* What you should do
A word-for-word copy of the entries, with images excluded, is the expected answer.

(Entries shown)

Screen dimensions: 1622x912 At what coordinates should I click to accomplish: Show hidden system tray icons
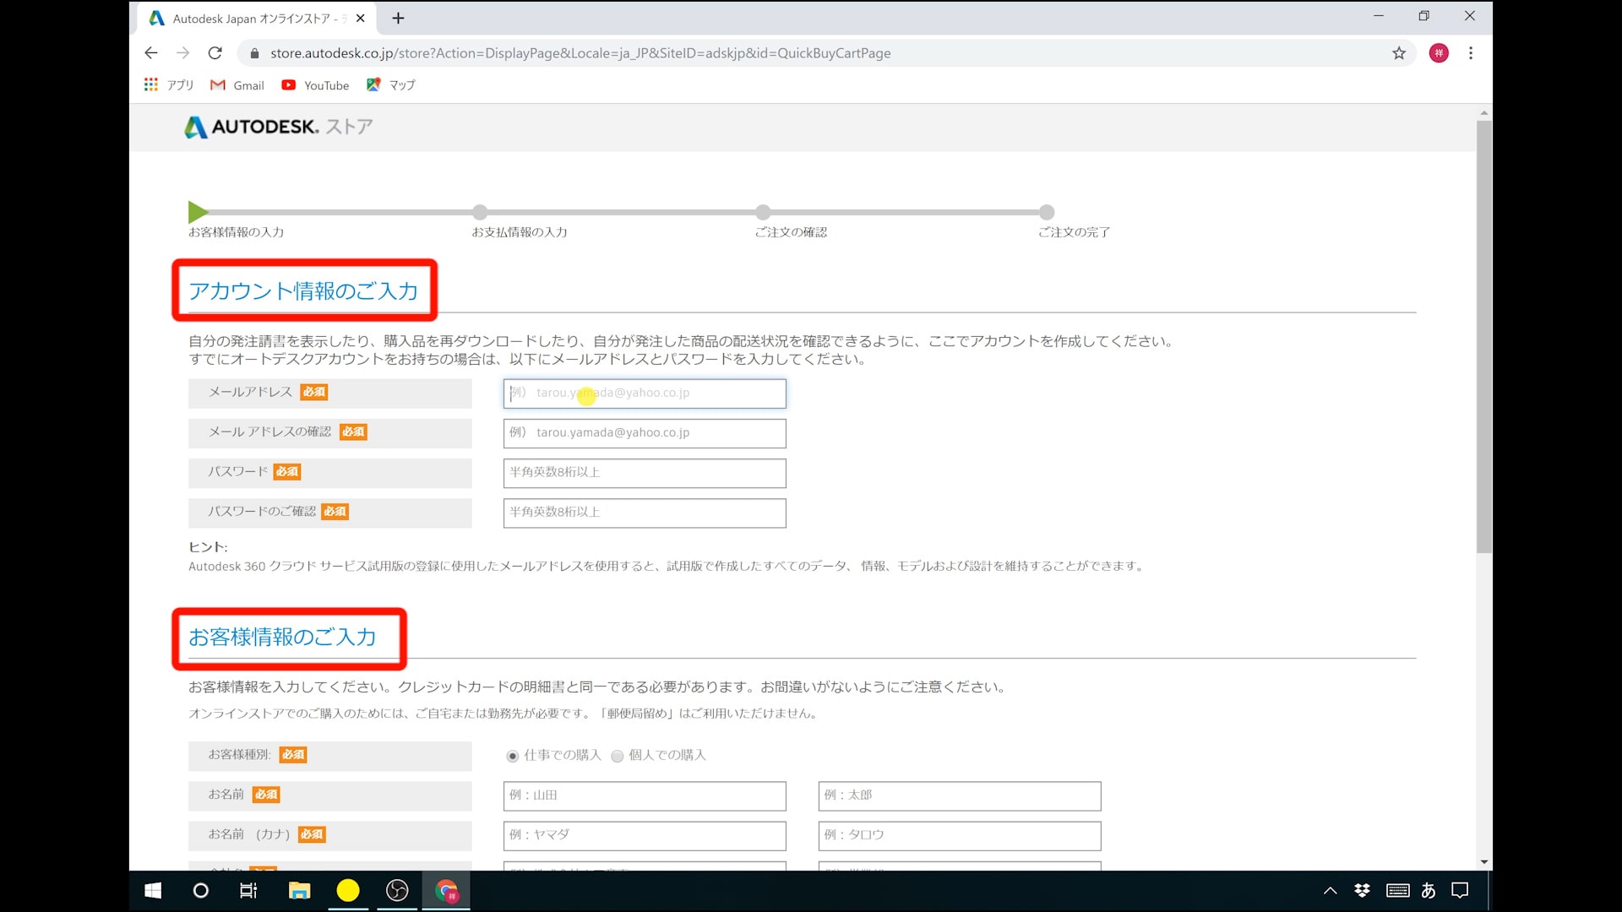pos(1330,890)
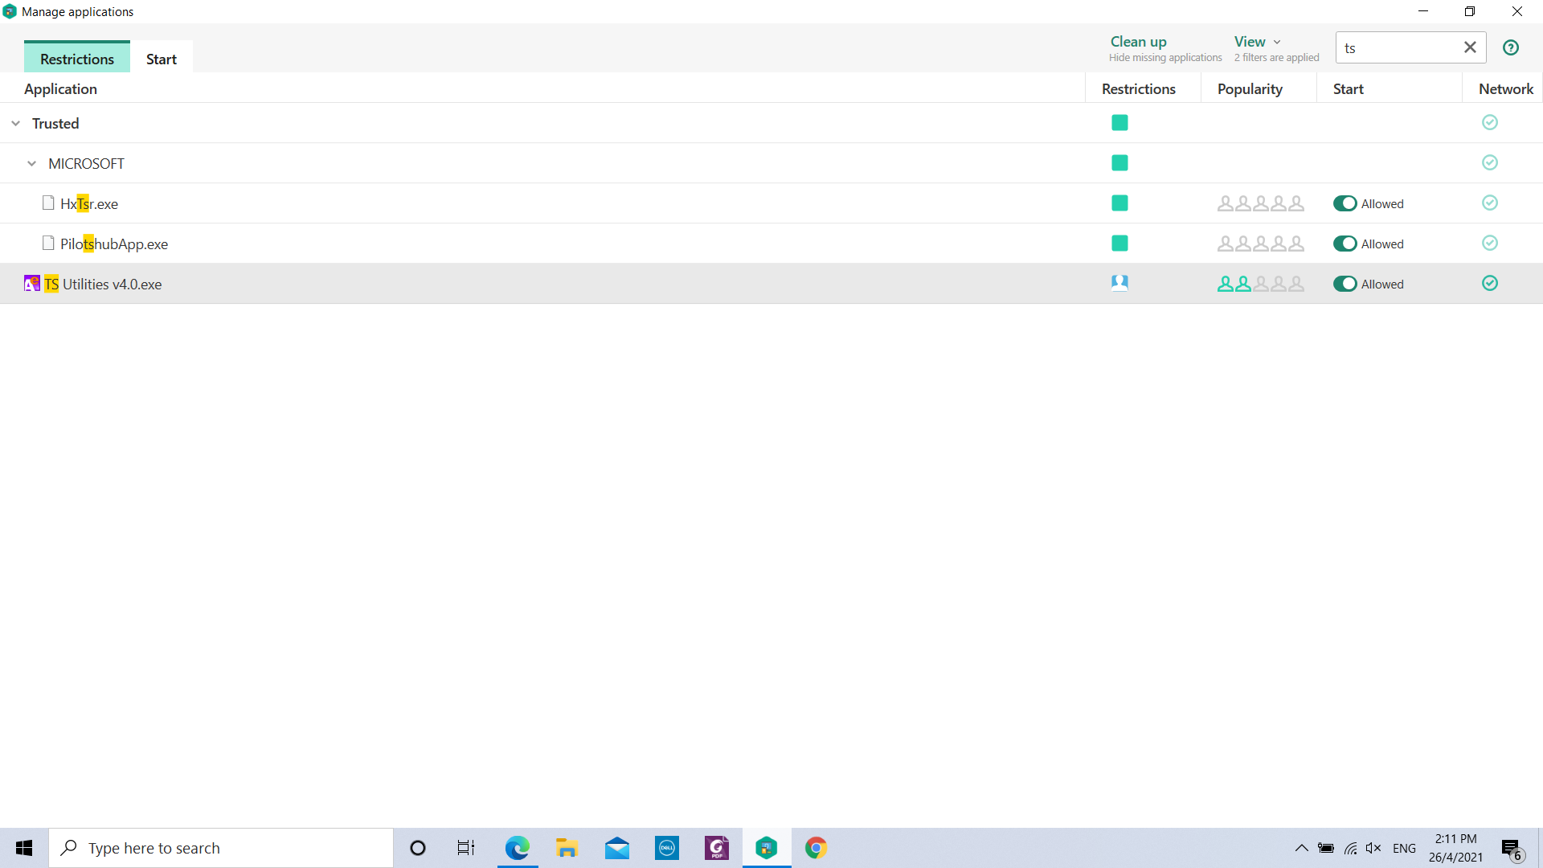Click Clean up link
This screenshot has width=1543, height=868.
point(1138,42)
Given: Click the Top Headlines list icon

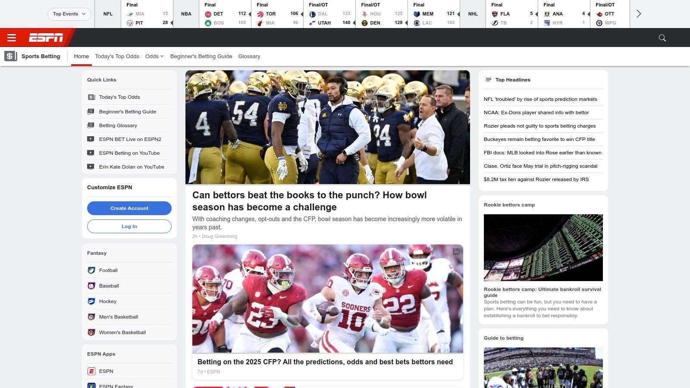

(End Entries shown)

* Result of this exercise
Screen dimensions: 1622x912 At what coordinates should I click to accomplish: Show hidden system tray icons
pos(1330,890)
Click Clean up link
This screenshot has width=1543, height=868.
point(1138,42)
Given: Click the Top Headlines list icon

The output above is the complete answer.